Carlos Tavares, CEO of Stellantis, revealed the company’s attempts to become part of this deal, but their efforts were thwarted as the CARB board rejected their inclusion. The agreement initially inked by CARB and leading automotive entities such as Ford Motor Co., Honda Motor Co., BMW AG, and Volkswagen AG is considered a precursor to a subsequent rule implemented during the Biden administration in 2022. This latest ruling mandates automakers to boost their average fuel consumption to about 49 MPG by 2026 on a national scale.
However, Stellantis has raised objections, citing what they perceive as preferential treatment for manufacturers within the 2019 agreement. The company contends that included automakers can meet standards based on their nationwide sales. At the same time, excluded counterparts are evaluated solely on sales within the 14 states adhering to the California rules. According to a spokesperson from the automaker, this has led to an overstock of unsold electric vehicles (EVs) in California for Stellantis.
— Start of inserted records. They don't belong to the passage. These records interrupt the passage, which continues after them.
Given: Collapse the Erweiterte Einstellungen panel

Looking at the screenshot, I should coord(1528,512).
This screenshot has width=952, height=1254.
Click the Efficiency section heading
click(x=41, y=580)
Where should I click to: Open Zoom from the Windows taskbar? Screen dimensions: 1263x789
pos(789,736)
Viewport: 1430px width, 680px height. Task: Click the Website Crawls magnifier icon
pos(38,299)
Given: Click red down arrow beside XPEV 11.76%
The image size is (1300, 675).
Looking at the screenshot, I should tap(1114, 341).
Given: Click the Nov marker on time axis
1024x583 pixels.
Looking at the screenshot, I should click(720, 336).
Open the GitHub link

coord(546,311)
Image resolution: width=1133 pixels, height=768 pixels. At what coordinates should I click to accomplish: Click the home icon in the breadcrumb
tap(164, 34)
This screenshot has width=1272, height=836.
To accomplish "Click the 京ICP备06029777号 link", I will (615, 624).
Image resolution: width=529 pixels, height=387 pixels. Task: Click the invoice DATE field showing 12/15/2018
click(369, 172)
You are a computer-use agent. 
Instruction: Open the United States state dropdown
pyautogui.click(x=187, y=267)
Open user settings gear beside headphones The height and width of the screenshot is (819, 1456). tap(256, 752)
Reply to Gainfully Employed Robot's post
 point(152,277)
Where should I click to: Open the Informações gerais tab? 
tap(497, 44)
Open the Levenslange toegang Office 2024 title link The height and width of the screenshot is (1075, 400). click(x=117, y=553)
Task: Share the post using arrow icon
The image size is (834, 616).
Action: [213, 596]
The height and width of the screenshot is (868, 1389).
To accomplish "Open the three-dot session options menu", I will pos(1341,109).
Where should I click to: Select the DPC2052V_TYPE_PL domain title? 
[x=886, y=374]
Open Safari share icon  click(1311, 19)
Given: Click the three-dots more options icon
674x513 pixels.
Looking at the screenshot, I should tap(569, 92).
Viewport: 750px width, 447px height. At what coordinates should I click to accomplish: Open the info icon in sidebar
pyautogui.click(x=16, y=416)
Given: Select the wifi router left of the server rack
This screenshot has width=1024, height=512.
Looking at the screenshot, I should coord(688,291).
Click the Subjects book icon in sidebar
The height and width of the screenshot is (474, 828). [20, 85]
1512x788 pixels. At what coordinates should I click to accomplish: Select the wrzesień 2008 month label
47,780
In a statement, Stellantis highlighted concerns over the secretive nature of the California framework agreement, alleging a violation of the California Administrative Procedure Act due to its drafting in confidentiality with select competitors. These states, which follow California standards, collectively constitute over a third of the U.S. automotive market.
In response to this discord, Stellantis announced plans in June to curtail the sales of gasoline-fueled vehicles in California and other states, aligning with the emissions standards. Although the company assured buyers in these 14 states of the possibility of requesting gasoline vehicles, Stellantis intended to limit the allocation of cars, SUVs, and pickups with internal combustion engines to its dealer network in these regions.
The challenge put forth by Stellantis against the California emissions deal presents a notable upheaval in the automotive sector, shedding light on the complexities and disparities within environmental regulations across states and their implications for major industry players.